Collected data
——————————

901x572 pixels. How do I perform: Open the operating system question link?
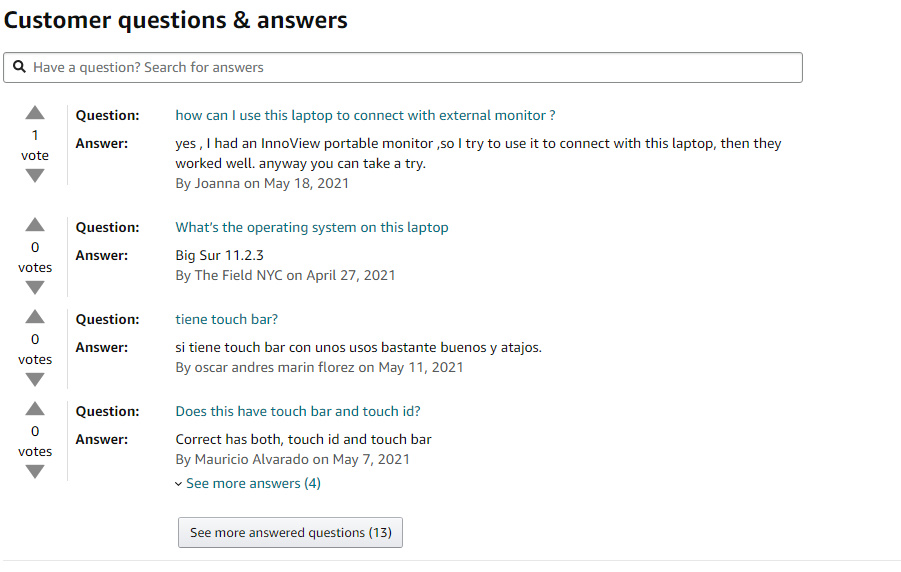pyautogui.click(x=312, y=228)

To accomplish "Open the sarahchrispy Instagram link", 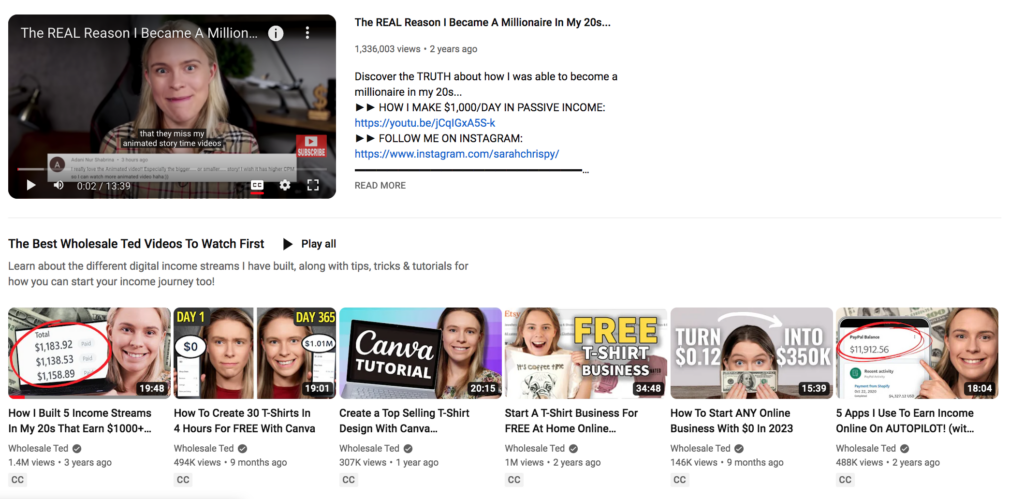I will (x=456, y=154).
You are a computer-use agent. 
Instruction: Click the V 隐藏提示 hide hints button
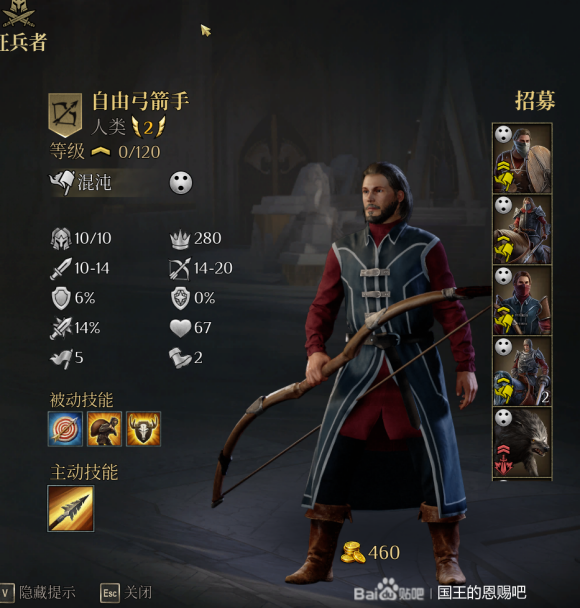[x=38, y=593]
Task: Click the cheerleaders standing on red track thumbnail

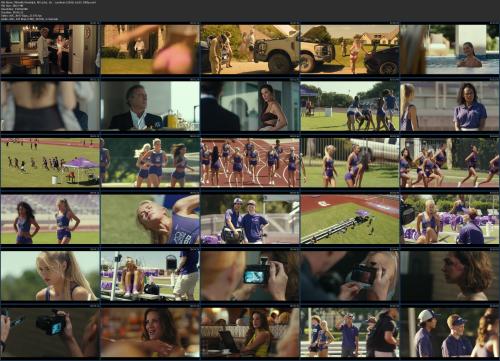Action: point(250,163)
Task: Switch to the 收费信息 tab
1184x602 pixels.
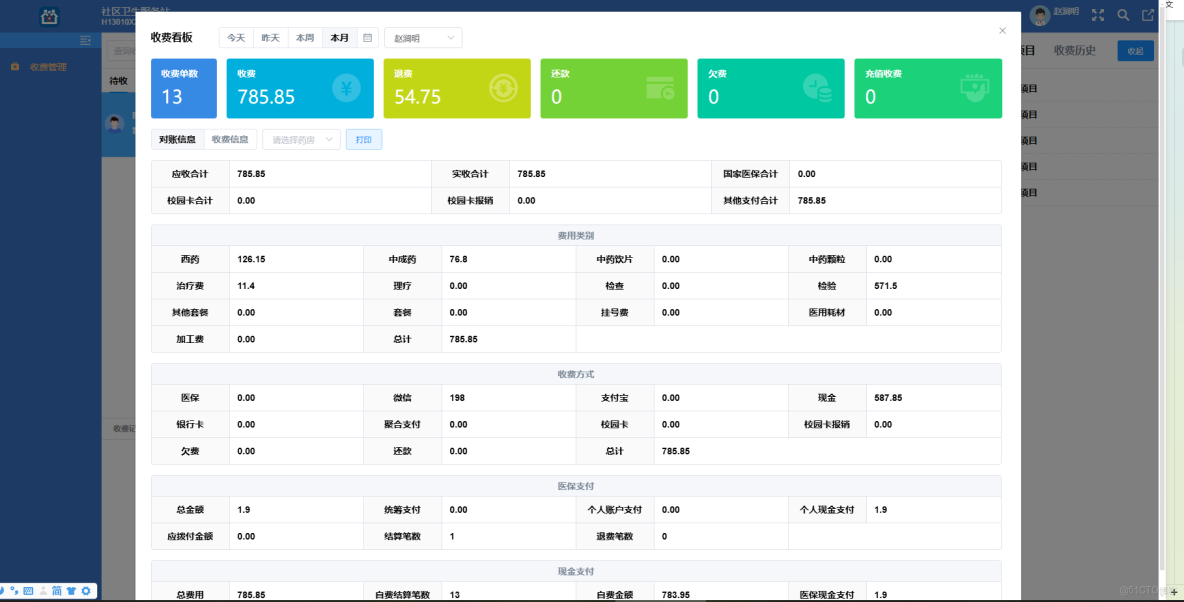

——————————

What you should do> Your copy must start at the line that holds "You are a computer-use agent." and end at the last line of the data, both included; it must contain no pictures.

Solution for this task>
You are a computer-use agent. 
Instruction: Click the V 隐藏提示 hide hints button
[x=38, y=593]
Task: Click the cheerleaders standing on red track thumbnail

Action: point(250,163)
Task: Switch to the 收费信息 tab
1184x602 pixels.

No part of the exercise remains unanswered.